The problem: Reproduce the data below word for word, everything from the line containing "coordinates (902, 250)." down to the line containing "ref-line-label: 1426.61 is", including both of those lines.

Extracted entries:

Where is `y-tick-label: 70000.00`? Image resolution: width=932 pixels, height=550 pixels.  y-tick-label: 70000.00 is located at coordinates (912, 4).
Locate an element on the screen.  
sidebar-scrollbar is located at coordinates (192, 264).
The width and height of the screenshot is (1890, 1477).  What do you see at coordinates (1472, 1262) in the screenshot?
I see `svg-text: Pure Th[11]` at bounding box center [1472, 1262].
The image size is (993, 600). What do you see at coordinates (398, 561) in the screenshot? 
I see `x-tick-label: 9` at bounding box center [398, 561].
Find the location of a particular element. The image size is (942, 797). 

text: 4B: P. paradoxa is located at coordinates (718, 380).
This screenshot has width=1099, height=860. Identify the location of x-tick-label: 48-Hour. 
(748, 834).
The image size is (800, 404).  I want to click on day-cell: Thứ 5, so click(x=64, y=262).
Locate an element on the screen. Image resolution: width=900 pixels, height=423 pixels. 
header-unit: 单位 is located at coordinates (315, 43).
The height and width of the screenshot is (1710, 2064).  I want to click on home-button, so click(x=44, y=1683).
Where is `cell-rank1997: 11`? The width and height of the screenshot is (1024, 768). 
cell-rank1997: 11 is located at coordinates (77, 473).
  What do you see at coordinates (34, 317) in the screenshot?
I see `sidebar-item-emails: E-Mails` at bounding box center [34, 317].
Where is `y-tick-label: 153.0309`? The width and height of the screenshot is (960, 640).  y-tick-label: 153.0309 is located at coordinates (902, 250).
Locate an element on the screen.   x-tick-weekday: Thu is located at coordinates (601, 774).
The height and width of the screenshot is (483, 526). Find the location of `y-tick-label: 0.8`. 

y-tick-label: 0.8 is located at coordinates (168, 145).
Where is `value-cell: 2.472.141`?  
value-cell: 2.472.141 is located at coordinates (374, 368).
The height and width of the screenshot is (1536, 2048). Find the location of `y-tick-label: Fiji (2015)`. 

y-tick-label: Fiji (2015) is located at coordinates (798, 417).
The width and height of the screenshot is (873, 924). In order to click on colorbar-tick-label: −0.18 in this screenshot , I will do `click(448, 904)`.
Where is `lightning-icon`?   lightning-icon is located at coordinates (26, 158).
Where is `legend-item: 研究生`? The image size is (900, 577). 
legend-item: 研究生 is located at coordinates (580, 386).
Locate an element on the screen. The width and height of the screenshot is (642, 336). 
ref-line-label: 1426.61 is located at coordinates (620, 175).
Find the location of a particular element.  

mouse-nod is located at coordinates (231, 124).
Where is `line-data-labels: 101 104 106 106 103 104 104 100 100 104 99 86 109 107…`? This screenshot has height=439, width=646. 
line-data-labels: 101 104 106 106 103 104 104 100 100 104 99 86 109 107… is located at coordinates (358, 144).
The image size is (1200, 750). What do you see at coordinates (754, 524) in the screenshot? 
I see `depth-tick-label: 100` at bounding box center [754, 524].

Result of this task:
Where is `y-tick-label: 153.0309`? The width and height of the screenshot is (960, 640).  y-tick-label: 153.0309 is located at coordinates (902, 250).
Locate an element on the screen.   x-tick-weekday: Thu is located at coordinates (601, 774).
The height and width of the screenshot is (483, 526). Find the location of `y-tick-label: 0.8`. 

y-tick-label: 0.8 is located at coordinates (168, 145).
Where is `value-cell: 2.472.141`?  
value-cell: 2.472.141 is located at coordinates (374, 368).
The height and width of the screenshot is (1536, 2048). Find the location of `y-tick-label: Fiji (2015)`. 

y-tick-label: Fiji (2015) is located at coordinates (798, 417).
The width and height of the screenshot is (873, 924). In order to click on colorbar-tick-label: −0.18 in this screenshot , I will do `click(448, 904)`.
Where is `lightning-icon`?   lightning-icon is located at coordinates (26, 158).
Where is `legend-item: 研究生`? The image size is (900, 577). 
legend-item: 研究生 is located at coordinates (580, 386).
Locate an element on the screen. The width and height of the screenshot is (642, 336). 
ref-line-label: 1426.61 is located at coordinates (620, 175).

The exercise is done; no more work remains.